我正在寫一段很長的代碼,這段代碼太長而無法執行。我在代碼上使用了cProfile,我發現下面的函數被調用了150次,每次調用需要1.3秒,導致這個函數大約需要200秒。功能是 -該功能可以針對速度進行優化嗎?
def makeGsList(sentences,org):
gs_list1=[]
gs_list2=[]
for s in sentences:
if s.startswith(tuple(StartWords)):
s = s.lower()
if org=='m':
gs_list1 = [k for k in m_words if k in s]
if org=='h':
gs_list1 = [k for k in h_words if k in s]
for gs_element in gs_list1:
gs_list2.append(gs_element)
gs_list3 = list(set(gs_list2))
return gs_list3
該代碼應該是一個句子列表和一個標誌org
。然後,它會遍歷每一行,檢查它是否以列表StartWords
中的任何單詞開頭,然後小寫它。然後,根據org
的值,它會列出當前句子中的所有單詞,這些單詞也存在於m_words
或h_words
中。它不斷將這些單詞附加到另一個列表gs_list2
。最後它會生成一組gs_list2
並返回它。
有人可以給我任何關於如何優化此功能以減少執行時間的建議嗎?
備註 - 單詞h_words
/m_words
並不都是單個單詞,其中很多單詞都是包含3-4個單詞的短語。
一些例子 -
StartWords = ['!Series_title','!Series_summary','!Series_overall_design','!Sample_title','!Sample_source_name_ch1','!Sample_characteristics_ch1']

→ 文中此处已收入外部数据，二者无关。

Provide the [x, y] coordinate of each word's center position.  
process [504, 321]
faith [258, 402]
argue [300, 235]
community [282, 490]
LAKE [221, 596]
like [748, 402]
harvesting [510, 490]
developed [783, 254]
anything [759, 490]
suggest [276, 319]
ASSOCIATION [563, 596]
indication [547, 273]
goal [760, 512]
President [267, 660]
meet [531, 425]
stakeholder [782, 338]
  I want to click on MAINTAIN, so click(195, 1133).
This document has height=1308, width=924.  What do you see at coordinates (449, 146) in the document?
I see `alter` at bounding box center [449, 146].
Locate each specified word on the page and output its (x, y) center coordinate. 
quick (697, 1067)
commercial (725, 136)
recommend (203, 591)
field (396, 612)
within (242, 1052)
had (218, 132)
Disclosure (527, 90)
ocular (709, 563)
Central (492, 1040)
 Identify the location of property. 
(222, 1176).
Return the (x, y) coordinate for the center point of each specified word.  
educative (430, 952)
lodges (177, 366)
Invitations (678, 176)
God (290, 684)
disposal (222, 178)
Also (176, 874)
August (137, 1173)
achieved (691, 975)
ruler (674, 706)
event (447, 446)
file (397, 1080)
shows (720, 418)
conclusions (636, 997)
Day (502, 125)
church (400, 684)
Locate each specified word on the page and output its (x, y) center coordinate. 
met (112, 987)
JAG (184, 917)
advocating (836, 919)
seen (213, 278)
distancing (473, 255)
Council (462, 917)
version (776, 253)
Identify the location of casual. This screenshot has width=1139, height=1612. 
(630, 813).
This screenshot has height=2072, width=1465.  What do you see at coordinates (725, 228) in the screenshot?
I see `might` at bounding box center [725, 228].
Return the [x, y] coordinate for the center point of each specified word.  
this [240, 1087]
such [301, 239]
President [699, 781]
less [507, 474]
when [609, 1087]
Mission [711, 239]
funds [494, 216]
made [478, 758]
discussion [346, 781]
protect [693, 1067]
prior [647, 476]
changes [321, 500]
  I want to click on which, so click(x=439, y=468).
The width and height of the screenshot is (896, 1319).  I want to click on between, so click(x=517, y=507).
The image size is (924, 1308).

sentences = [u'!Series_title\t"Transcript profiles of DCs of PLOSL patients show abnormalities in pathways of actin bundling and immune response"\n', u'!Series_summary\t"This study was aimed to identify pathways associated with loss-of-function of the DAP12/TREM2 receptor complex and thus gain insight into pathogenesis of PLOSL (polycystic lipomembranous osteodysplasia with sclerosing leukoencephalopathy). Transcript profiles of PLOSL patients\' DCs showed differential expression of genes involved in actin bundling and immune response, but also for the stability of myelin and bone remodeling."\n', u'!Series_summary\t"Keywords: PLOSL patient samples vs. control samples"\n', u'!Series_overall_design\t"Transcript profiles of in vitro differentiated DCs of three controls and five PLOSL patients were analyzed."\n', u'!Series_type\t"Expression profiling by array"\n', u'!Sample_title\t"potilas_DC_A"\t"potilas_DC_B"\t"potilas_DC_C"\t"kontrolli_DC_A"\t"kontrolli_DC_C"\t"kontrolli_DC_D"\t"potilas_DC_E"\t"potilas_DC_D"\n', u'!Sample_characteristics_ch1\t"in vitro differentiated DCs"\t"in vitro differentiated DCs"\t"in vitro differentiated DCs"\t"in vitro differentiated DCs"\t"in vitro differentiated DCs"\t"in vitro differentiated DCs"\t"in vitro differentiated DCs"\t"in vitro differentiated DCs"\n', u'!Sample_description\t"DAP12mut"\t"DAP12mut"\t"DAP12mut"\t"control"\t"control"\t"control"\t"TREM2mut"\t"TREM2mut"\n']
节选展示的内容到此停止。